§ What the task asks
For the listing that follows, report how many lines contain the word "Given", giving the number and no other text.

★ ★ ★

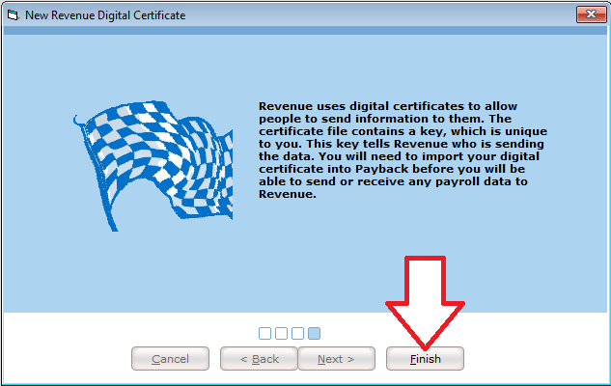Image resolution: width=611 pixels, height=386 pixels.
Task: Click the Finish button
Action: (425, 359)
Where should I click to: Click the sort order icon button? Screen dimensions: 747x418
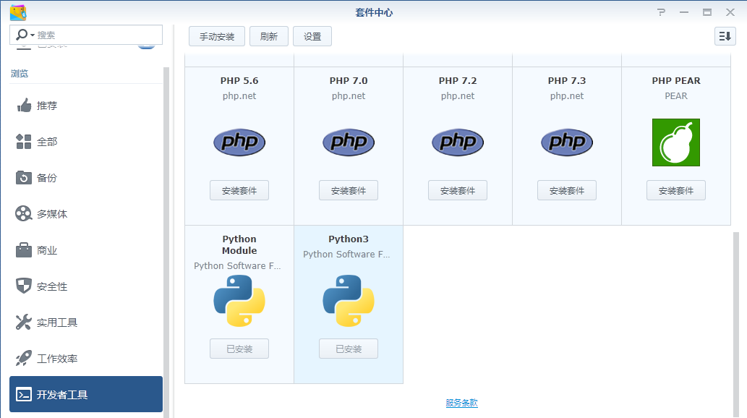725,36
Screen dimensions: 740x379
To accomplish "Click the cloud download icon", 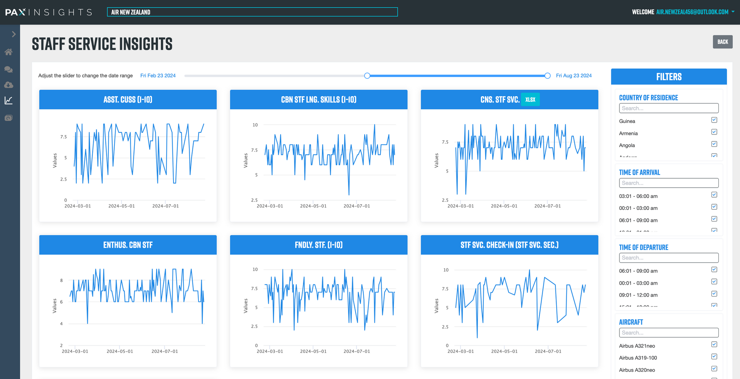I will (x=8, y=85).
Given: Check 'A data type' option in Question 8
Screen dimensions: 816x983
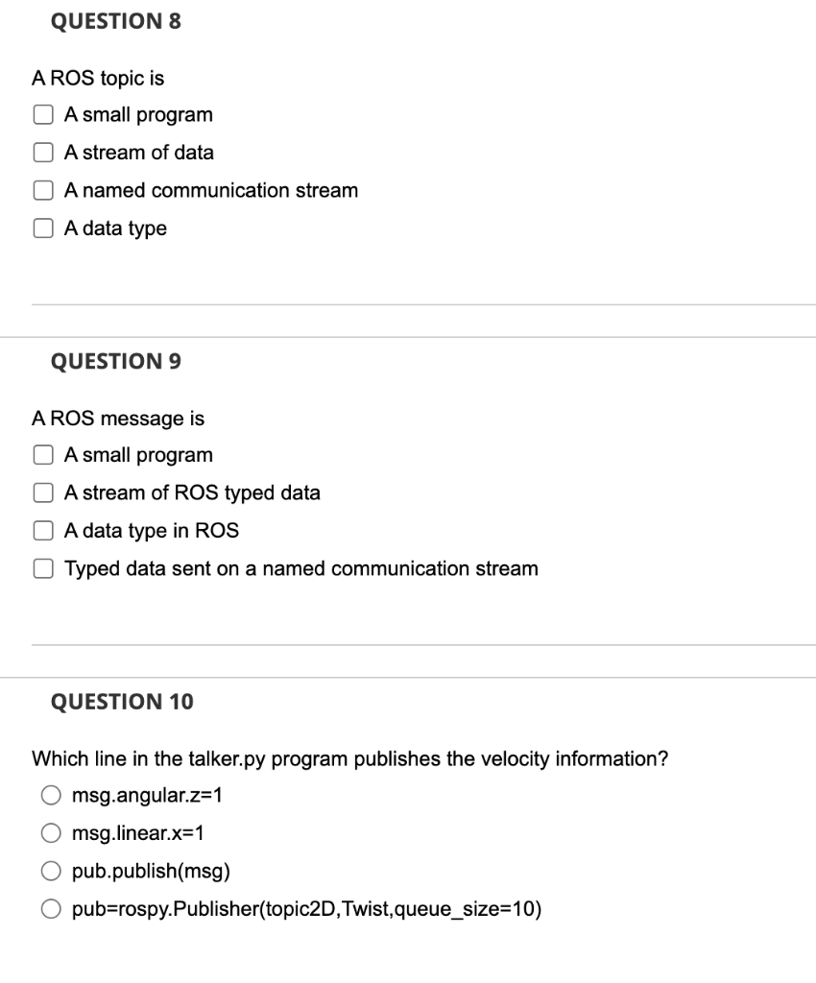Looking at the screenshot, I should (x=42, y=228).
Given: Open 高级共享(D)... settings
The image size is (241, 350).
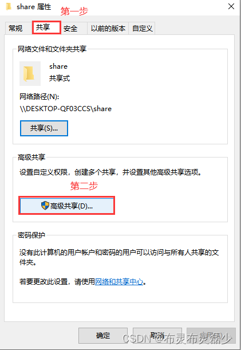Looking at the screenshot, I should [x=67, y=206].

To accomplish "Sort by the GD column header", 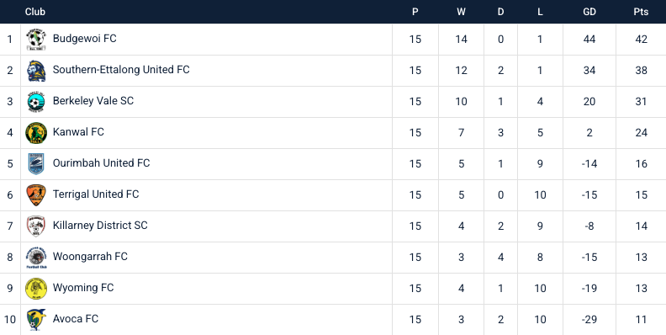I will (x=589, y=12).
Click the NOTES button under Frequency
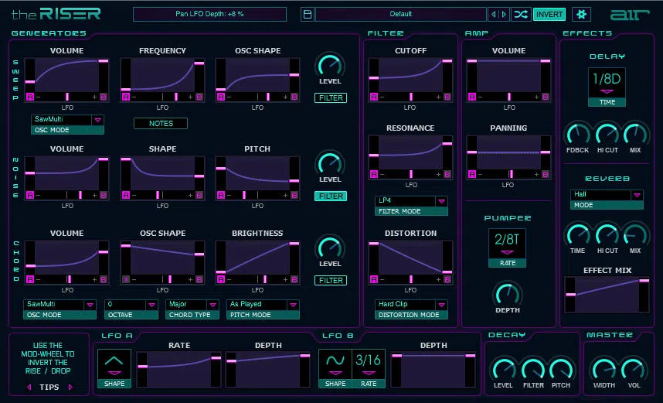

★ ★ ★

§ Exercise result
2